WHAT IS NEEDED: Working from the entries below, count every line that includes the word "width". Return the figure alone.
*** INPUT RECORDS ***
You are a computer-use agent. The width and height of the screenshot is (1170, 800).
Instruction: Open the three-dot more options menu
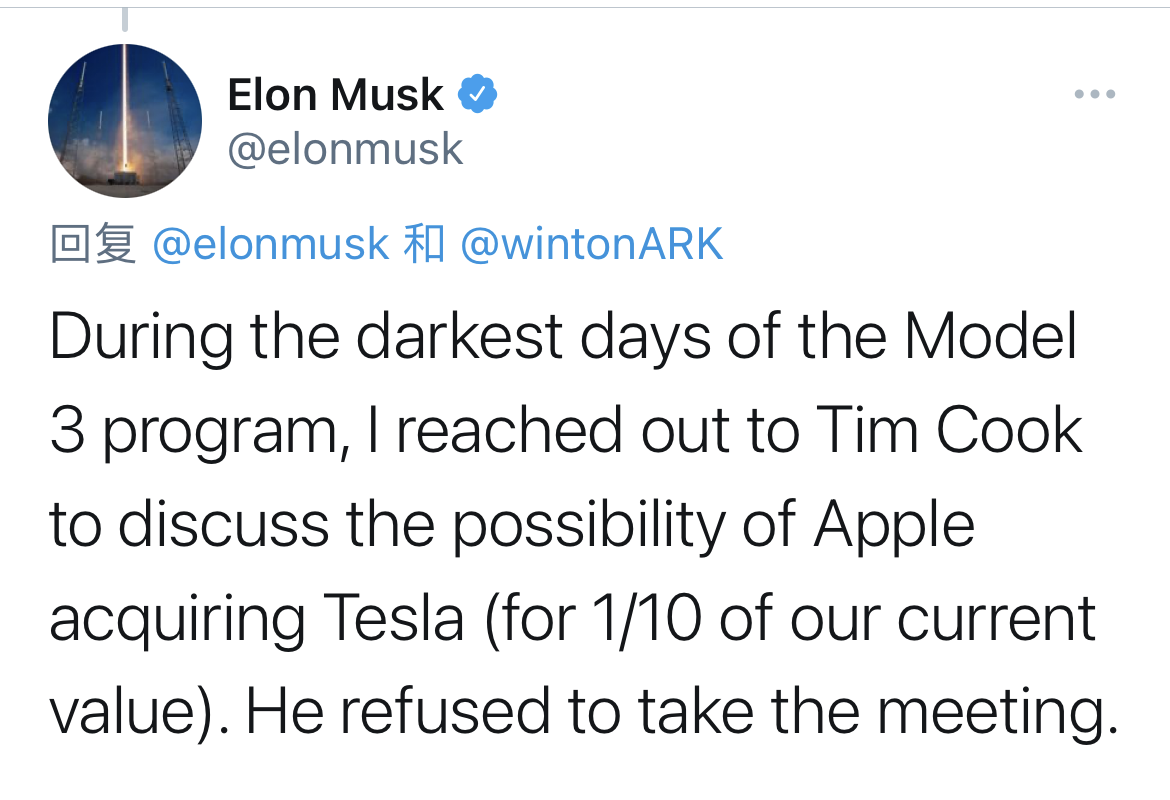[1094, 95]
*** End of INPUT RECORDS ***
*** INPUT RECORDS ***
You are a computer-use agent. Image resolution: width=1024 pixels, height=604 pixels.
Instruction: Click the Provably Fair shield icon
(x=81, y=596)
*** End of INPUT RECORDS ***
RESPONSE AREA: 2